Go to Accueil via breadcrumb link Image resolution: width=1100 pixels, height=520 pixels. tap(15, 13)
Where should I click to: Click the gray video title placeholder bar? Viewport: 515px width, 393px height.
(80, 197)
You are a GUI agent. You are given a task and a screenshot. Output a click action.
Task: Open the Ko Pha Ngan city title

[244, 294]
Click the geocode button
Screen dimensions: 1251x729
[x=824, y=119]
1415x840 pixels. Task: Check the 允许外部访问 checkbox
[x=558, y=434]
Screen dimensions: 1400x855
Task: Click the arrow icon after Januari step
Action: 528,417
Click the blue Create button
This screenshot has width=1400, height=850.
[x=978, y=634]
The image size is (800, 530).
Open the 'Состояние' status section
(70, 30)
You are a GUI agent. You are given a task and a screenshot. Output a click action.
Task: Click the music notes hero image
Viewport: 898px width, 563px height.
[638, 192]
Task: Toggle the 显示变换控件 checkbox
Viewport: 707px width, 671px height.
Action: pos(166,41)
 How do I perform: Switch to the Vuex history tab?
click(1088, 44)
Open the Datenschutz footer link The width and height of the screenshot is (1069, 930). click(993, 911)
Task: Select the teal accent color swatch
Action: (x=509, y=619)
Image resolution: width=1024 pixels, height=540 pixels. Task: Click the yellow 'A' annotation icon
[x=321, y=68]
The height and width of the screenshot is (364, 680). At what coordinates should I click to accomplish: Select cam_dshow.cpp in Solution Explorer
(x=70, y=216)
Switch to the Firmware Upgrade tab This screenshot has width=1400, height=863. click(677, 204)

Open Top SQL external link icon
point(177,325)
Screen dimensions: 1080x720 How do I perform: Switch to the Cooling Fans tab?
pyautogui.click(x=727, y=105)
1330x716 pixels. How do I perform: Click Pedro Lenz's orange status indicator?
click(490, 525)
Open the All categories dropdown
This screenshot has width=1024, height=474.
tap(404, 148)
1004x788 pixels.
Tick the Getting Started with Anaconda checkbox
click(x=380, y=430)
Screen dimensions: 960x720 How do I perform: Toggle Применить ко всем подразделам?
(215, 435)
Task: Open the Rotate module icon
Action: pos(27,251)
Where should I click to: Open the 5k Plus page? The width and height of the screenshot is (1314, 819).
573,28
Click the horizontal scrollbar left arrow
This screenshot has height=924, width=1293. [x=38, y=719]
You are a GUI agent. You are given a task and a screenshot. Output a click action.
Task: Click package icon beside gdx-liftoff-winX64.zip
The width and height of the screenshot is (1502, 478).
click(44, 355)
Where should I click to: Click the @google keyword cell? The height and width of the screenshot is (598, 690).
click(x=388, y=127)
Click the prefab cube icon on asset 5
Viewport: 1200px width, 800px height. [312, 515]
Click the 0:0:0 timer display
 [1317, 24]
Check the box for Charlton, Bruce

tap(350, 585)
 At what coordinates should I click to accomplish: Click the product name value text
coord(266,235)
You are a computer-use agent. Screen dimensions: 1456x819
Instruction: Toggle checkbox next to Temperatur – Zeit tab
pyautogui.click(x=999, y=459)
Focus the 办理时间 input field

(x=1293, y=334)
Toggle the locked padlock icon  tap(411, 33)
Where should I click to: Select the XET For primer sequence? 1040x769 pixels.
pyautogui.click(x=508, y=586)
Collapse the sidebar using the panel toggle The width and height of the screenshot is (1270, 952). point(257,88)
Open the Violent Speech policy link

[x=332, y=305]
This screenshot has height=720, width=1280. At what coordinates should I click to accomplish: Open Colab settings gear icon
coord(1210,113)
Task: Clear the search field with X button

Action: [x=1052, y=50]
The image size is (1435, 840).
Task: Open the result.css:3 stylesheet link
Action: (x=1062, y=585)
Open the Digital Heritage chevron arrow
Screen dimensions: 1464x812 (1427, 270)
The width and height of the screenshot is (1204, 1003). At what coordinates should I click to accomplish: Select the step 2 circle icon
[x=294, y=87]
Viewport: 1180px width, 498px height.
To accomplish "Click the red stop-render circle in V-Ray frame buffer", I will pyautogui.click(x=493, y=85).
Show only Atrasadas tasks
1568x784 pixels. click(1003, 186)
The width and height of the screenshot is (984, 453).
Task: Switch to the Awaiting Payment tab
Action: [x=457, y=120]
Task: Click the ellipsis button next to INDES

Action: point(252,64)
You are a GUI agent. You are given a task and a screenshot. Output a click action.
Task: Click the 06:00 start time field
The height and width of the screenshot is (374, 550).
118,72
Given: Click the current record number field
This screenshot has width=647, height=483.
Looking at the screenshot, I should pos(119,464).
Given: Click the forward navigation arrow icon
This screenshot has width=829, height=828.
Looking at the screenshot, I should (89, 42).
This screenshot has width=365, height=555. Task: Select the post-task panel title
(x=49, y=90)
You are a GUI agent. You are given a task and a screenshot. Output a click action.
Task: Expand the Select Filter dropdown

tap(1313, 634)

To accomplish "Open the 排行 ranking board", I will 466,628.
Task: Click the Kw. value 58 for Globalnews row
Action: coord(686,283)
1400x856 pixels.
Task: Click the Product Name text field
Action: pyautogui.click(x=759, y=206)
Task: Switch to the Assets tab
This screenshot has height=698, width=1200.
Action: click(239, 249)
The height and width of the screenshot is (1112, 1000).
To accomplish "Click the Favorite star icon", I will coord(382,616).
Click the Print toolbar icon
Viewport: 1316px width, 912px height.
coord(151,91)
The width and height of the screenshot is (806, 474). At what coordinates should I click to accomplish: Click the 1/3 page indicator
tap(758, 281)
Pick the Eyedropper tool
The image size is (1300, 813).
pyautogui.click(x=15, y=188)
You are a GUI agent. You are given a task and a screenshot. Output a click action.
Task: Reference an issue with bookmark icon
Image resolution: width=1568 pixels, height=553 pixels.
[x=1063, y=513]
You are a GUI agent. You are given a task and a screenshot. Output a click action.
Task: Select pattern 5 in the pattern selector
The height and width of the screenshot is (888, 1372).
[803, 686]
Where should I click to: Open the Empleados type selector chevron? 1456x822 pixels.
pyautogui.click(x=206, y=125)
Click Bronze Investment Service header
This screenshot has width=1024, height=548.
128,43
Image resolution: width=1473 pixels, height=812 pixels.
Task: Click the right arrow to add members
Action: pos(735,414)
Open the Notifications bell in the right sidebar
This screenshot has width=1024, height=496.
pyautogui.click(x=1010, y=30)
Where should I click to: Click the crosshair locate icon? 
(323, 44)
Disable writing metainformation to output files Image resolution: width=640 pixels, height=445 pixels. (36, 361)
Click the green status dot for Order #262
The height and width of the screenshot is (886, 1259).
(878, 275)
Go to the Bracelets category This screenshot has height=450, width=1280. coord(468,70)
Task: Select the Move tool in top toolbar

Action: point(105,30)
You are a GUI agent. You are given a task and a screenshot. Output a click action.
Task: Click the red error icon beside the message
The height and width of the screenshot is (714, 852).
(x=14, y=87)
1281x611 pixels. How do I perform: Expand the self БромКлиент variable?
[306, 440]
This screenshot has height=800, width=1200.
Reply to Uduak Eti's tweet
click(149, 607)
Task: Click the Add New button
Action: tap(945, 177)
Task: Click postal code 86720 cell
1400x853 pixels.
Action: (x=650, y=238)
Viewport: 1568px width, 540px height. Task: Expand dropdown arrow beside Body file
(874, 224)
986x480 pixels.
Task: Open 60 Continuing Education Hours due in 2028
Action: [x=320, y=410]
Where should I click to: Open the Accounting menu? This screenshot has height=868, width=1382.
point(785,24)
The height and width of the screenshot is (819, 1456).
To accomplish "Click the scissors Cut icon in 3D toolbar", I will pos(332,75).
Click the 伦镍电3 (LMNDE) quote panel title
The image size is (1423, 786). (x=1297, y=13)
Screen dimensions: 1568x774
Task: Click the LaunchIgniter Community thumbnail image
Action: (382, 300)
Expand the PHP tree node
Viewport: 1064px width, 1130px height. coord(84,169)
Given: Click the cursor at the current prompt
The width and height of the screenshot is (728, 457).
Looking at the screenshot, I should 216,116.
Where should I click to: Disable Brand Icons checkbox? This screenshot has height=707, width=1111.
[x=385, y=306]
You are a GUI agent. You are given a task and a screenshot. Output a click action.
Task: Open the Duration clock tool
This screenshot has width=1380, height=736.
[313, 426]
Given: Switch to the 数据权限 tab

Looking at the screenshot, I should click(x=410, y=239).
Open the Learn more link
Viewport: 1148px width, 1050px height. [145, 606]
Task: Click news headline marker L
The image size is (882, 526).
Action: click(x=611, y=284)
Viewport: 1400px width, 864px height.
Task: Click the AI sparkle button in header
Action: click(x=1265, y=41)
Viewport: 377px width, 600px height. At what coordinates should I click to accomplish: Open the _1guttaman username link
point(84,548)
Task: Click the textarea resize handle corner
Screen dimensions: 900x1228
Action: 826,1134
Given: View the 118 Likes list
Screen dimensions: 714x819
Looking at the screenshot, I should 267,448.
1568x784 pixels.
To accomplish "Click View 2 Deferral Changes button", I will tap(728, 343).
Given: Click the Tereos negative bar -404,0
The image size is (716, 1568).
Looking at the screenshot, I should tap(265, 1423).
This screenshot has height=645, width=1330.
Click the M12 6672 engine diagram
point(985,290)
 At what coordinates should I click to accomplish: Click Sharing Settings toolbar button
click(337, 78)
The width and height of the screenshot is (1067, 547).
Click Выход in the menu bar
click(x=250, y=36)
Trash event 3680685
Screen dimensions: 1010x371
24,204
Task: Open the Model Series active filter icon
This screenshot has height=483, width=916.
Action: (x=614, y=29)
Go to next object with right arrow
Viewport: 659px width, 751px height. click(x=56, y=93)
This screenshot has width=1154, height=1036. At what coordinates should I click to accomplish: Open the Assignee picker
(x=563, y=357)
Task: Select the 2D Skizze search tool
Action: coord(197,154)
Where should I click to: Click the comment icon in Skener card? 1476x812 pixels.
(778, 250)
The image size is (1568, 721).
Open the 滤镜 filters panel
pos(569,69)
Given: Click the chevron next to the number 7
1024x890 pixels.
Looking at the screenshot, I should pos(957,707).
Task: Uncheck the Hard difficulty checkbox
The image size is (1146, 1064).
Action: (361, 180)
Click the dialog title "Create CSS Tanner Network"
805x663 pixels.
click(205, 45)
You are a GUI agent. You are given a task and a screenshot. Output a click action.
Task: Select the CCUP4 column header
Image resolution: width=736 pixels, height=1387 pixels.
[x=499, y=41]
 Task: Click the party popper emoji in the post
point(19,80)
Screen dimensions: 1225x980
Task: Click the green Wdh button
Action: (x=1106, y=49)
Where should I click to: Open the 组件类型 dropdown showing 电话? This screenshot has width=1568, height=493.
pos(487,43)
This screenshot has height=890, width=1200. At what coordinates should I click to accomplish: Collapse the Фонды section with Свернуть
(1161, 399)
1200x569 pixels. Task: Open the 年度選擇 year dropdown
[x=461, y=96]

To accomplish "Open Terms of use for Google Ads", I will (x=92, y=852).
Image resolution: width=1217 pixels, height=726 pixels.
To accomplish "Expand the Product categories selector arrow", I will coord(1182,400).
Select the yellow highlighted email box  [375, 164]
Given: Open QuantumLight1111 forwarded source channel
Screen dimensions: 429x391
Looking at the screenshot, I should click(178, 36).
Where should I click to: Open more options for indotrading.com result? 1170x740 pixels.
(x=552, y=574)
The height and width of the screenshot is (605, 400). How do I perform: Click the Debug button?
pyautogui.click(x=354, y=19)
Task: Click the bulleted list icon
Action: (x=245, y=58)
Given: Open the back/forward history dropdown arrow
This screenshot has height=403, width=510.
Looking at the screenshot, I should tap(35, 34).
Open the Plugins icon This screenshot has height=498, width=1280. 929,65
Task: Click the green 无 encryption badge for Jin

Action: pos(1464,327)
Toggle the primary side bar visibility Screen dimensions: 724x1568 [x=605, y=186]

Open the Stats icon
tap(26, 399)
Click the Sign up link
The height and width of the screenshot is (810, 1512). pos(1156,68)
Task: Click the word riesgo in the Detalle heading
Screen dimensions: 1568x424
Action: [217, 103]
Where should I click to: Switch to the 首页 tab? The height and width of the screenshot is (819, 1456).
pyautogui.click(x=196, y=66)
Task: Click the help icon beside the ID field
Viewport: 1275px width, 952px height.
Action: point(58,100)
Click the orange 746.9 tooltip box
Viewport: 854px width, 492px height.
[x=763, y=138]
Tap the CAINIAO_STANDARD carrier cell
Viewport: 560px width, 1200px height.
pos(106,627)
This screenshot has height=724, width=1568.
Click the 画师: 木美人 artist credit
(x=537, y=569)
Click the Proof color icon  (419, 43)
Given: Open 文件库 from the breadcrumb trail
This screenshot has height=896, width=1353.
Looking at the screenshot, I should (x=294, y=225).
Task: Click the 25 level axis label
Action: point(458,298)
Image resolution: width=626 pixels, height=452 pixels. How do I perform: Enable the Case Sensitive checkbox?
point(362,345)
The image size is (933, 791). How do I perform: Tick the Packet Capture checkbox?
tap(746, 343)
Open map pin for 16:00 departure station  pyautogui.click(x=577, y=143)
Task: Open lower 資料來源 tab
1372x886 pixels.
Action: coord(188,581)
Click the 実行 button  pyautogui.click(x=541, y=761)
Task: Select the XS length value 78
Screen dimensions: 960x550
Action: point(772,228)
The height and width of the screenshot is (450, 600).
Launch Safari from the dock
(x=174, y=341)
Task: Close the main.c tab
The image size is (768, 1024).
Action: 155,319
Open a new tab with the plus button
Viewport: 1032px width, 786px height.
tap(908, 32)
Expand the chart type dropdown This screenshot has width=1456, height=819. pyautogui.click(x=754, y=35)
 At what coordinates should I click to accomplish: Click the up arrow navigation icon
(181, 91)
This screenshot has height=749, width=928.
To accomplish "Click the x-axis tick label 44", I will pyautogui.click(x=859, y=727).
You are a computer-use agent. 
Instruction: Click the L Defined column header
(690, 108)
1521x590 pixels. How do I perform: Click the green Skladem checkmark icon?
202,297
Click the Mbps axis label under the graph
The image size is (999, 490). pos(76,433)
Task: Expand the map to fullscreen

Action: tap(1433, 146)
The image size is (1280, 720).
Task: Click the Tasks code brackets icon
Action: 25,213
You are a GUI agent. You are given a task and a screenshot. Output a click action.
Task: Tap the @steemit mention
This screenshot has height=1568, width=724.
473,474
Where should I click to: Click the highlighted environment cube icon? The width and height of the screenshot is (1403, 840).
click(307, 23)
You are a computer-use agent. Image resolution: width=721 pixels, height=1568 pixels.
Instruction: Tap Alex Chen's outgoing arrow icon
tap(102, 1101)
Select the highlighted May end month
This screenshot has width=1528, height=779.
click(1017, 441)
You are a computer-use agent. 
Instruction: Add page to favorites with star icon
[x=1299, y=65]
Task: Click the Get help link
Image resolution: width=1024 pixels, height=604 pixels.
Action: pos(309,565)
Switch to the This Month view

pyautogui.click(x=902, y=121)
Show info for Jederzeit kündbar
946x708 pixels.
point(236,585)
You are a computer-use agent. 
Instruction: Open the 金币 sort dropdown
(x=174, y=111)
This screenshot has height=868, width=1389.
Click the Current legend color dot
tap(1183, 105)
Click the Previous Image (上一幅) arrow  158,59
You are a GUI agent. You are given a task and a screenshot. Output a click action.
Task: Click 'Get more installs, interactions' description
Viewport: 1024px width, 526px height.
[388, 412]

> _Work to do_: Copy the lines exactly, starting with the line containing "Open map pin" and going on through the line containing "will pyautogui.click(x=859, y=727).", both ends included.

> _Response_:
Open map pin for 16:00 departure station  pyautogui.click(x=577, y=143)
Task: Open lower 資料來源 tab
1372x886 pixels.
Action: coord(188,581)
Click the 実行 button  pyautogui.click(x=541, y=761)
Task: Select the XS length value 78
Screen dimensions: 960x550
Action: point(772,228)
The height and width of the screenshot is (450, 600).
Launch Safari from the dock
(x=174, y=341)
Task: Close the main.c tab
The image size is (768, 1024).
Action: 155,319
Open a new tab with the plus button
Viewport: 1032px width, 786px height.
tap(908, 32)
Expand the chart type dropdown This screenshot has width=1456, height=819. pyautogui.click(x=754, y=35)
 At what coordinates should I click to accomplish: Click the up arrow navigation icon
(181, 91)
This screenshot has height=749, width=928.
To accomplish "Click the x-axis tick label 44", I will pyautogui.click(x=859, y=727).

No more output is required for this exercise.